Detailed activities analysis:
- (1) client accesses "GET /wiki/api.php?format=json&action=visualeditor&paction=parse..."
- (2) MediaWiki starts some session bookkeeping, including opening a DB transaction with "BEGIN" and performing several queries in the transaction.
- (3) MediaWiki/1.23.2 calls the parsoid service with "GET /testwiki/TestPage?oldid=4053 HTTP/1.0"
- (4) Parsoid/0.1 calls "GET /wiki/api.php?format=json&action=query&prop=revisions&..."
- (5) MediaWiki starts processing (in a new apache/PHP slave) and opens a new DB transaction with "BEGIN" performing the same initial "UPDATE `wiki_user` SET user_touched ..." query as first query in the transaction as in step (2).
- (6) approx. 40 seconds pass
- (7) Parsoid service drops connection from (4) to MediaWiki (TCP FIN packet observed by tcpdump while capturing the on-wire conversation between MediaWiki and the client / the Parsiod service)
- (8) Parsoid/0.1 calls again "GET /wiki/api.php?format=json&action=query&prop=revisions&..." from a new connection (client port number changed)
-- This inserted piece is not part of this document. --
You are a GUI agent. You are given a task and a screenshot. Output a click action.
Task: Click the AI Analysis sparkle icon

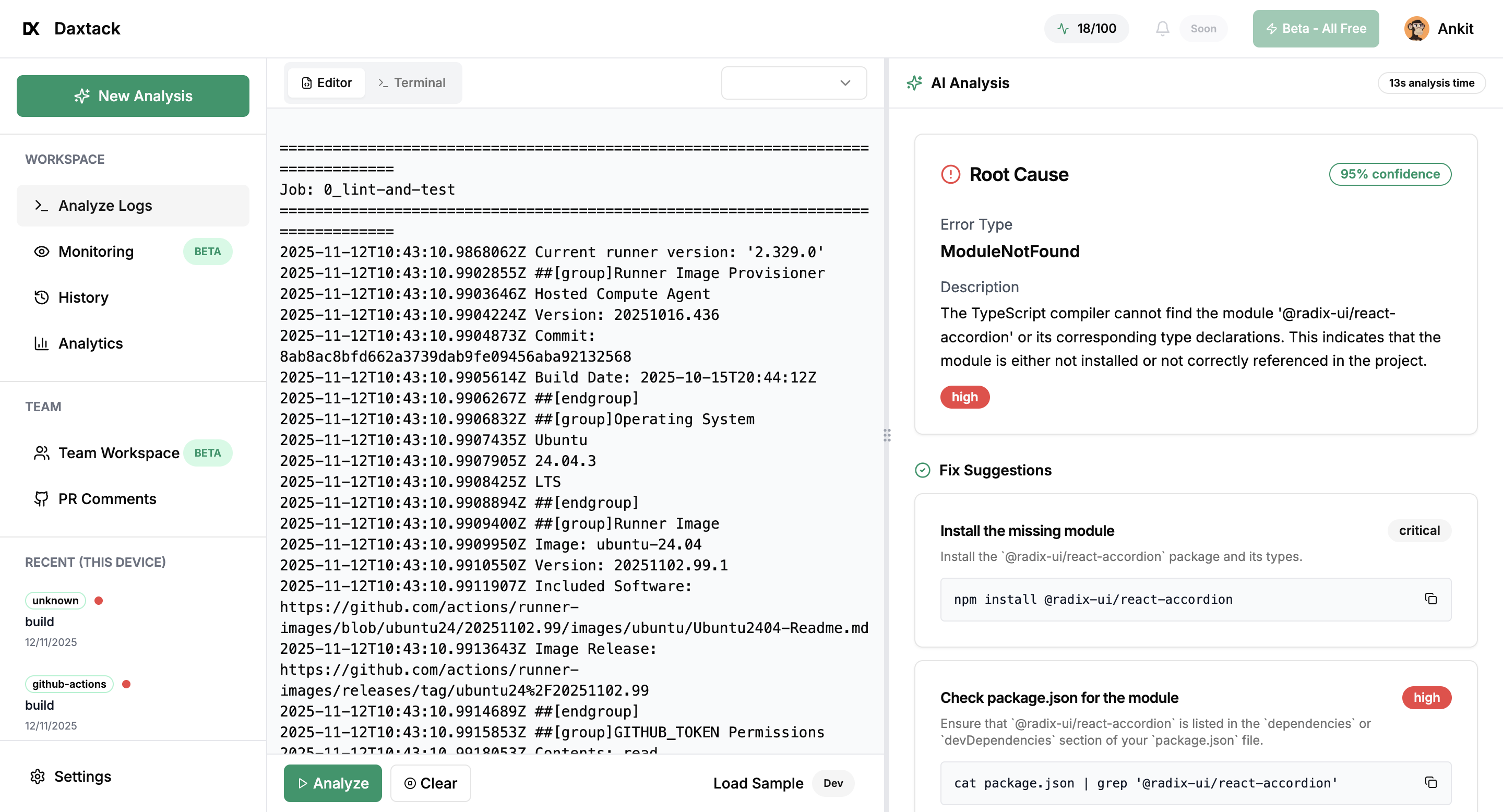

- (9) MediaWiki starts processing (in a new apache/PHP slave) and opens a new DB transaction with "BEGIN" performing the same initial "UPDATE `wiki_user` SET user_touched ..." query as first query in the transaction as in step (2) and (5).
- (10) approx. 10 seconds pass
- (11) MediaWiki receives a "SQL ERROR: Lock wait timeout exceeded; try restarting transaction" relating to transaction from step (5)
- (12) MediaWiki attempts a ROLLBACK of (5) and tries to send a "HTTP 500" (content captured by tcpdump) but the connection is already dead.
- (13) approx. 30 seconds pass
- (14) Parsoid service drops connection from (8) to MediaWiki (TCP FIN packet observed by tcpdump while capturing the on-wire conversation between MediaWiki and the client / the Parsiod service)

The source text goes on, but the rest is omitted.